それに加えて、妻が日本語を話せること、日本人でも難しい日本語の使い方を文法レベルで解説できる点は強みであり、決め手となりました。
生徒の募集を開始
日本語教室をやることが決まった後、1回2時間のプライベートレッスンを受講してくれる生徒を集めるため、SNSなど無料のプラットフォームを使って集客を始めました。
募集を始めた数日後には、レッスンを受講したいとの連絡が数名から届き、スタートはまずまずでした。
開始直後はよかったものの、その後は受講者が増えない状態が続きました。
受講者を増やすためプライベートレッスンだけではなく、より低価格でレッスンを受けられるグループレッスンを始めてみましたが、こちらも思うような成果は得られませんでした。
新しい試みはうまくいかずなかなか受講者が増加しない時期もありましたが、私たちの日本語教室のレッスンに価値を感じてくれる生徒から新たな受講者を紹介されるなど、徐々に生徒が増えていきました。
日本語教室を始めてからこれまでの間に、生徒の増減はありましたが、現在は32名の生徒へのレッスンを行っており、妻と二人でカバーできる範囲で運営を続けています。

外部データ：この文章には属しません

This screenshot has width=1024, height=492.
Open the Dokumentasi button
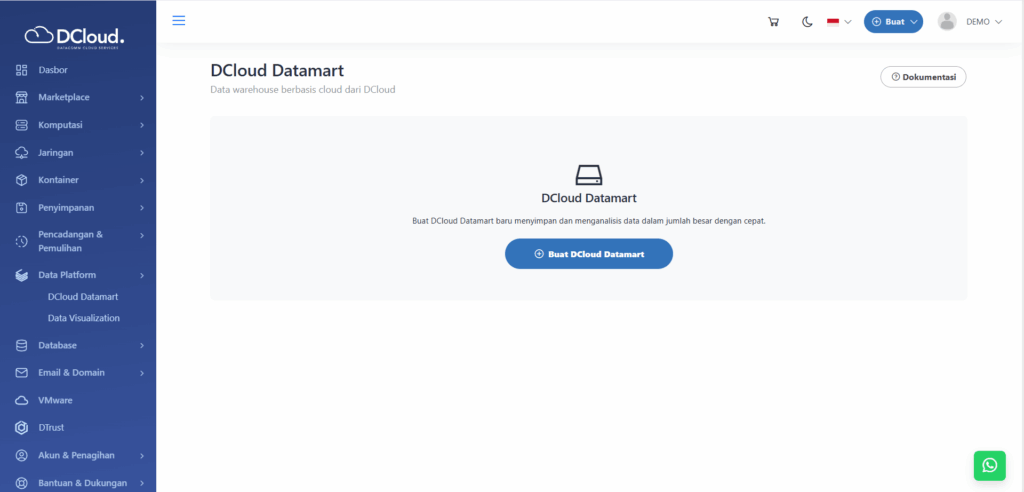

なかなか生徒が集まらなかった時期は、本当に苦しくて、ほかの仕事も並行して行いました。妻は翻訳業務を始め、私もなにか副業をしようとフリーランスとして在宅でできる副業は何かないか探しました。過去にライティングの仕事で報酬が得られることを耳にしていたため、仕事がないかこの機会に探してみることにしました。